Crivella também não gosta das religiões de matriz africanas, é claro. Enquanto prestigia igrejas de sua crença com todo o tipo de facilidades, prejudica o quanto pode as celebrações da Umbanda, por exemplo. O caso mais explícito deste ano foi o corte dos recursos para a festa conhecida como “O Barco de Iemanjá”, que ocorreu em 16 de dezembro. A festa, consagrada no calendário oficial da cidade, recebia incentivo há 12 anos. Agora, com um prefeito-bispo, o incentivo sumiu.

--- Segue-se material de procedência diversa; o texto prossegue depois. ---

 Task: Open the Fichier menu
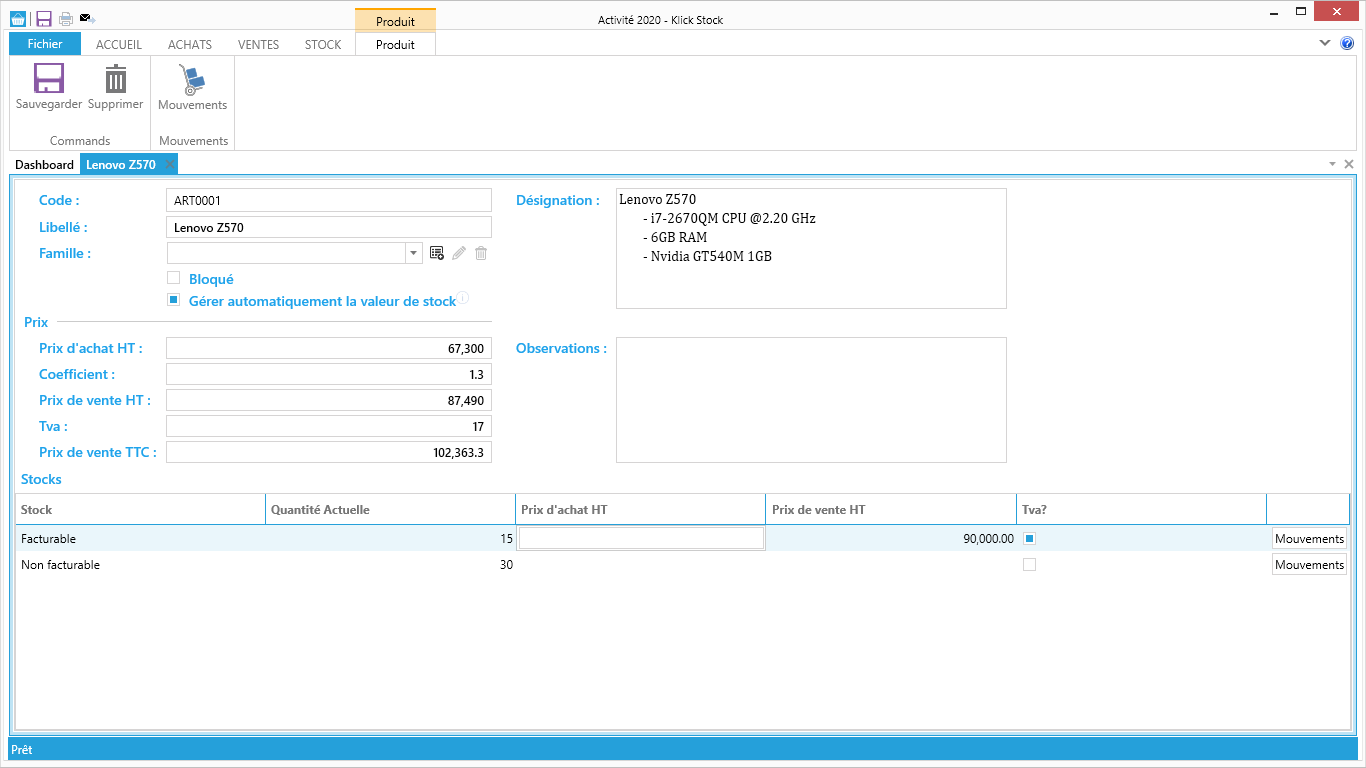coord(45,44)
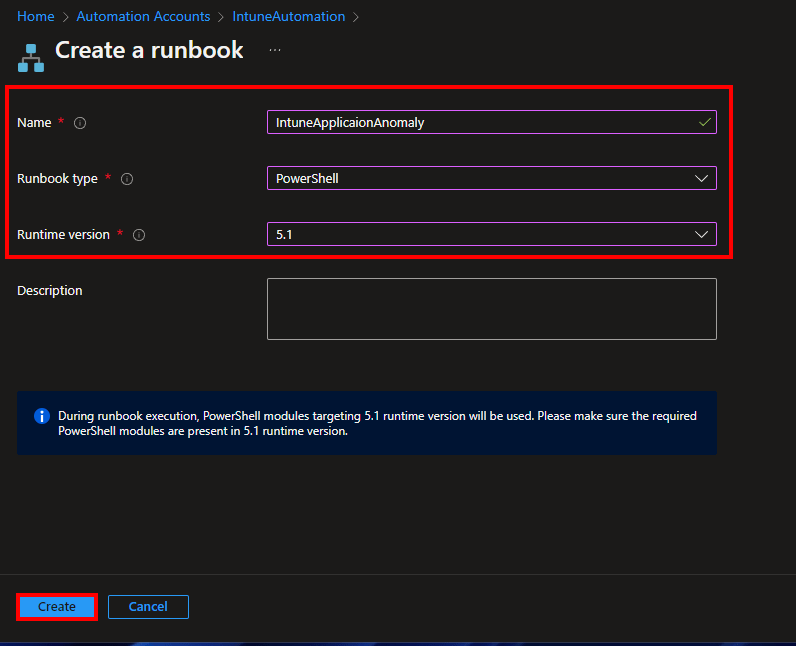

9. Quando nomeou 5 pastores e um diácono, num mesmo dia, para áreas técnicas da Comlurb

Em novembro, Crivella e um de seus seguidores mais fiéis, o também pastor evangélico Rubens Teixeira, presidente da Comlurb, aprontaram mais uma: nomearam para áreas técnicas da Companhia de Limpeza Urbana do Rio de Janeiro 5 pastores e um diácono. Nosso mandato pediu, oficialmente, explicações ao prefeito e ao presidente da Companhia sobre quais formações técnicas embasavam a indicação dos religiosos. Até agora, um constrangedor silêncio da Prefeitura.

 

10. Quando fez um censo religioso na Guarda Municipal

Até censo religioso Crivella tentou emplacar na Prefeitura. Foram, pelo menos, dois casos. Um deles direcionado aos agentes da Guarda Municipal. No outro, usuários de um programa de academia ao ar livre também tinham que informar sua religião. Por que isso? Também perguntamos isso oficialmente à Prefeitura, que se esquivou dizendo que tinha a intenção de construir uma capelania na sede da Guarda. Em dezembro, o Ministério Público recomendou que Prefeitura do Rio não realizasse censos religiosos.